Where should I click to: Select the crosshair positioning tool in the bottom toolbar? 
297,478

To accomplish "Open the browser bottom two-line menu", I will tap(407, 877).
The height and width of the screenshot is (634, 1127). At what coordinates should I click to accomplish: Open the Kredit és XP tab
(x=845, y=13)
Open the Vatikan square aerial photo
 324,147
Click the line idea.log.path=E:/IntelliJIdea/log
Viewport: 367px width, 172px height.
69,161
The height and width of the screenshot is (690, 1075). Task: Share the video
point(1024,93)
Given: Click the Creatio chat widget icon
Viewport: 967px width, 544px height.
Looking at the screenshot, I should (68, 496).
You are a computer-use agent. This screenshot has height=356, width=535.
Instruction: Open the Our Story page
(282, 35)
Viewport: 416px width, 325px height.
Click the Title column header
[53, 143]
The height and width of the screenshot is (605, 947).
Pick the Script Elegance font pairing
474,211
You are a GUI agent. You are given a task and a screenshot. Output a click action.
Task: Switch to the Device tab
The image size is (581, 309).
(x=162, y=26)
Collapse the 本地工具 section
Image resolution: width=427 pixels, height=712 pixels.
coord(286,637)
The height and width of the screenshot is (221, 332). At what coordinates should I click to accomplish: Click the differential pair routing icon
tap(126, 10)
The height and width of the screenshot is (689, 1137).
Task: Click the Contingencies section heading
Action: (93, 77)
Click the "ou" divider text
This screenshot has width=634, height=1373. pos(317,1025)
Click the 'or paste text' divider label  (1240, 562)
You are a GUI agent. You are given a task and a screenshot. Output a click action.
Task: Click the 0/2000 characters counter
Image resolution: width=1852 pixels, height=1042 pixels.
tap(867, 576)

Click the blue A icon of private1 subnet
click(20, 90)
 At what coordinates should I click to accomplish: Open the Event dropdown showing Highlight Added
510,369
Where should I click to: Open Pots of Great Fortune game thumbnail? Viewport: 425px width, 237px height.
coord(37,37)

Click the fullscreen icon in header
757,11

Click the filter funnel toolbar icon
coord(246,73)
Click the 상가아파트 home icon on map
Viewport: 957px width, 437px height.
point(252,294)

────────────────────

Retype the listing exactly. Leave nothing out.

▶ [YOUR RESPONSE]
Where should I click to: Select the crosshair positioning tool in the bottom toolbar? 
297,478

To accomplish "Open the browser bottom two-line menu", I will tap(407, 877).
The height and width of the screenshot is (634, 1127). At what coordinates should I click to accomplish: Open the Kredit és XP tab
(x=845, y=13)
Open the Vatikan square aerial photo
 324,147
Click the line idea.log.path=E:/IntelliJIdea/log
Viewport: 367px width, 172px height.
69,161
The height and width of the screenshot is (690, 1075). Task: Share the video
point(1024,93)
Given: Click the Creatio chat widget icon
Viewport: 967px width, 544px height.
Looking at the screenshot, I should (68, 496).
You are a computer-use agent. This screenshot has height=356, width=535.
Instruction: Open the Our Story page
(282, 35)
Viewport: 416px width, 325px height.
Click the Title column header
[53, 143]
The height and width of the screenshot is (605, 947).
Pick the Script Elegance font pairing
474,211
You are a GUI agent. You are given a task and a screenshot. Output a click action.
Task: Switch to the Device tab
The image size is (581, 309).
(x=162, y=26)
Collapse the 本地工具 section
Image resolution: width=427 pixels, height=712 pixels.
coord(286,637)
The height and width of the screenshot is (221, 332). At what coordinates should I click to accomplish: Click the differential pair routing icon
tap(126, 10)
The height and width of the screenshot is (689, 1137).
Task: Click the Contingencies section heading
Action: (93, 77)
Click the "ou" divider text
This screenshot has width=634, height=1373. pos(317,1025)
Click the 'or paste text' divider label  (1240, 562)
You are a GUI agent. You are given a task and a screenshot. Output a click action.
Task: Click the 0/2000 characters counter
Image resolution: width=1852 pixels, height=1042 pixels.
tap(867, 576)

Click the blue A icon of private1 subnet
click(20, 90)
 At what coordinates should I click to accomplish: Open the Event dropdown showing Highlight Added
510,369
Where should I click to: Open Pots of Great Fortune game thumbnail? Viewport: 425px width, 237px height.
coord(37,37)

Click the fullscreen icon in header
757,11

Click the filter funnel toolbar icon
coord(246,73)
Click the 상가아파트 home icon on map
Viewport: 957px width, 437px height.
point(252,294)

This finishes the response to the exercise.